Tow Trucks and Flava Flavs in South Beach

I've been very unmotivated to write anything lately, and that includes blogs, articles, concert reviews, e-mails, love letters...you name it, I haven't written it. But, as the time for sleep approaches--or, more accurately, as the time for sleep wishes to approach, yet I ignore its beckon--the environment is right for creativity.
As always, there are an overwhelming number of things that I would like to accomplish with this posting, but, as always, I will probably fail amidst a vast web of directionlessness and staid motifs. All the while, hopefully, my body will lose charge like a cell phone that's been on standby for far too long. However, despite my inability to convey things of import, there are interesting tidbits that are worth mentioning: I spent yesterday, for instance, in Miami, crusing with the top down on a chrysler crossfire in the 95 degree sun, doing 100 on the highway from a podunk reservation west of the city to south beach. Neil young on the stereo and sunglasses protecting quarter-size pockets of skin under my eyes from a tan, I realized how lucky I was to not be in NY, where rumor had it the weather was hovering around 50, with a steady flow of rain. While the purpose of my trip was confidential, suffice it to say that there are a few Miamians whose kids will never be the same.

- _TASK GOAL_
Return the passage of the blog post starting at "I've been very" and ending at "right for creativity.", copied word for word. The items that come next have no connection to the blog post.

- _MATERIAL SUPPLIED_
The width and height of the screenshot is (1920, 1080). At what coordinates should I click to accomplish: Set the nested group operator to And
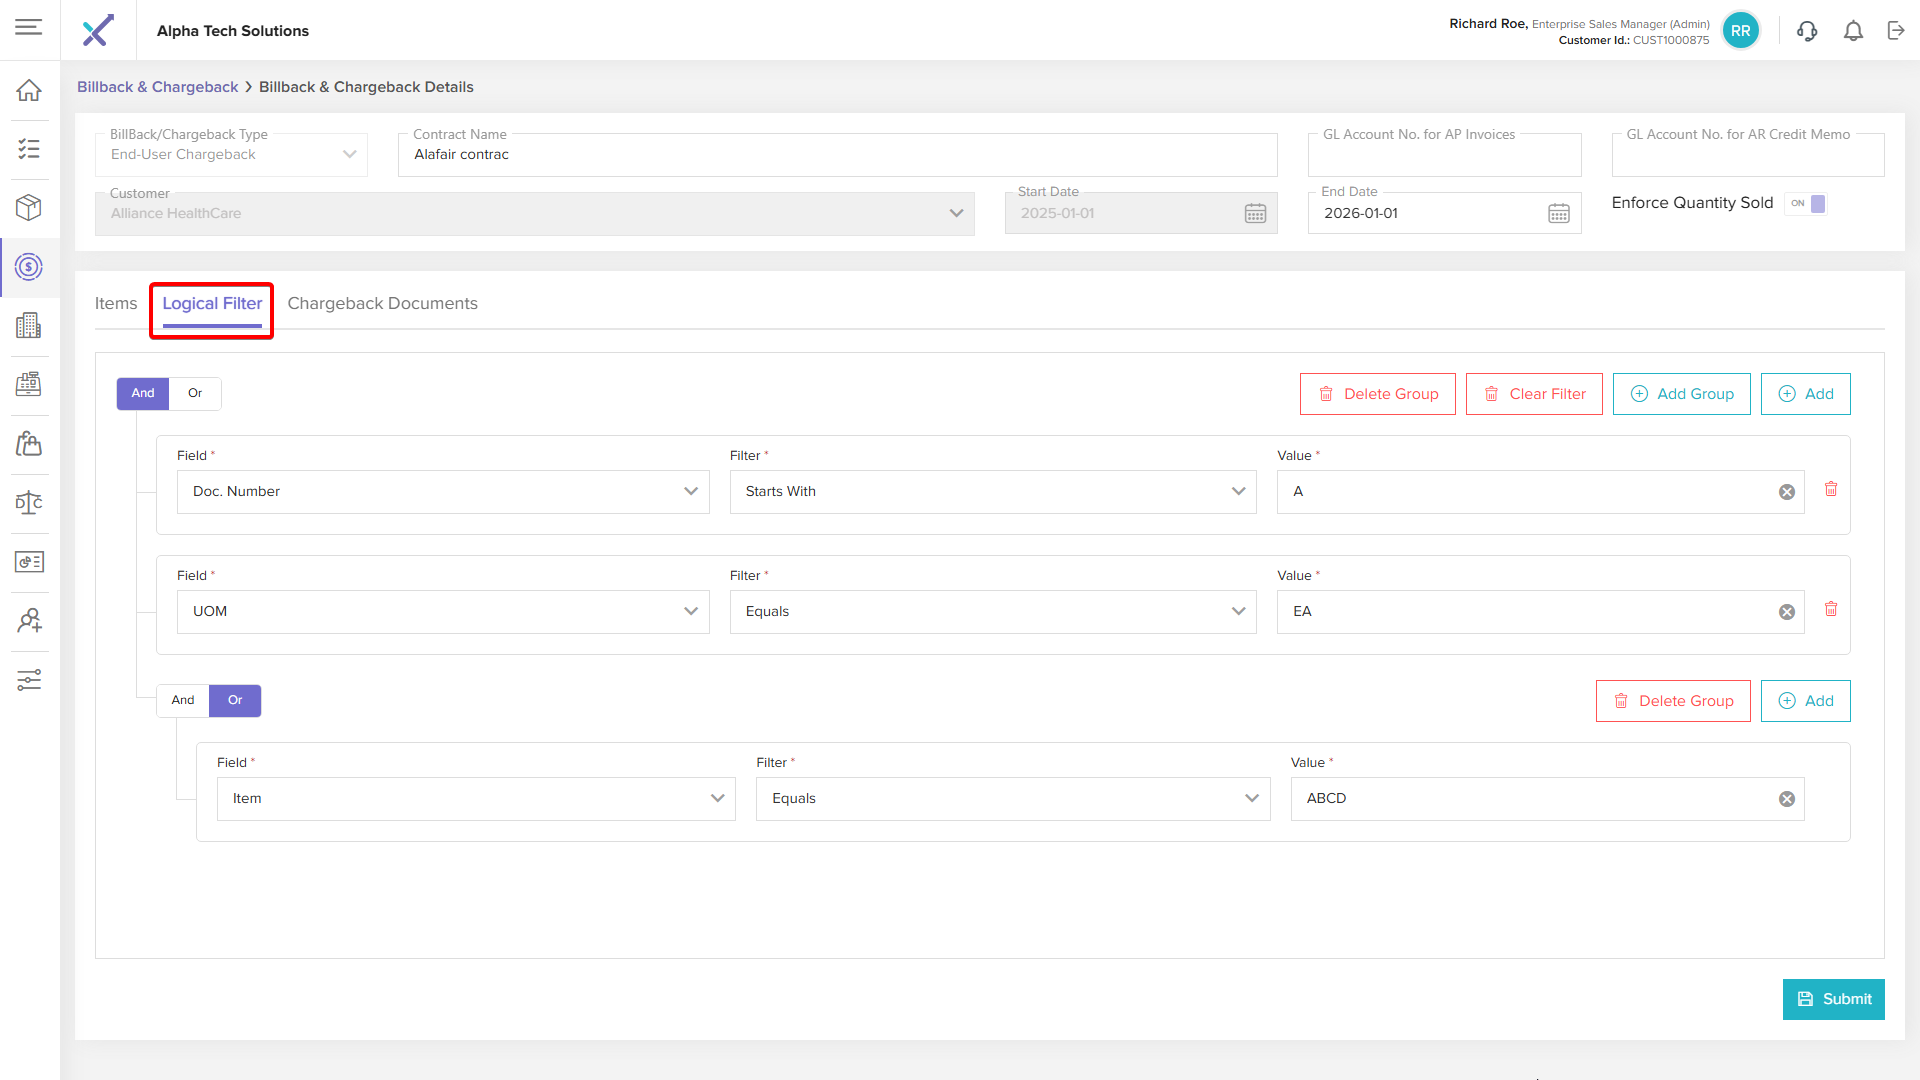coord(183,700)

==

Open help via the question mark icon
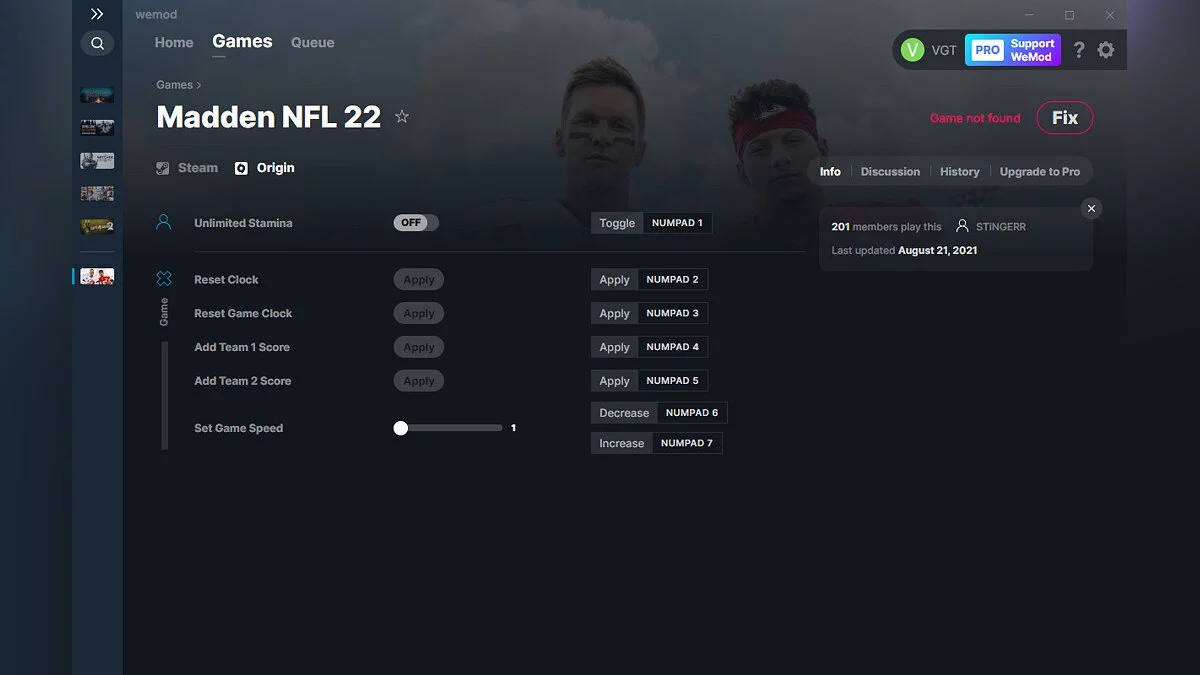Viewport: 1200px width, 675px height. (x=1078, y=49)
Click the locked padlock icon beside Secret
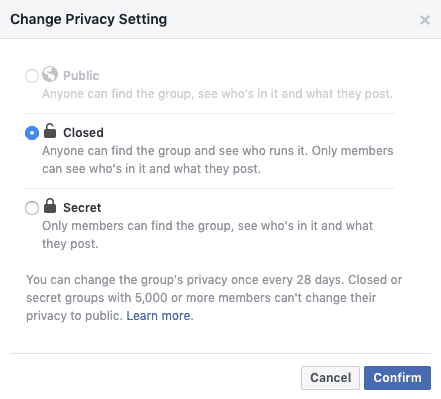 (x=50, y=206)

- _RESULT OF THE EXERCISE_
I've been very unmotivated to write anything lately, and that includes blogs, articles, concert reviews, e-mails, love letters...you name it, I haven't written it. But, as the time for sleep approaches--or, more accurately, as the time for sleep wishes to approach, yet I ignore its beckon--the environment is right for creativity.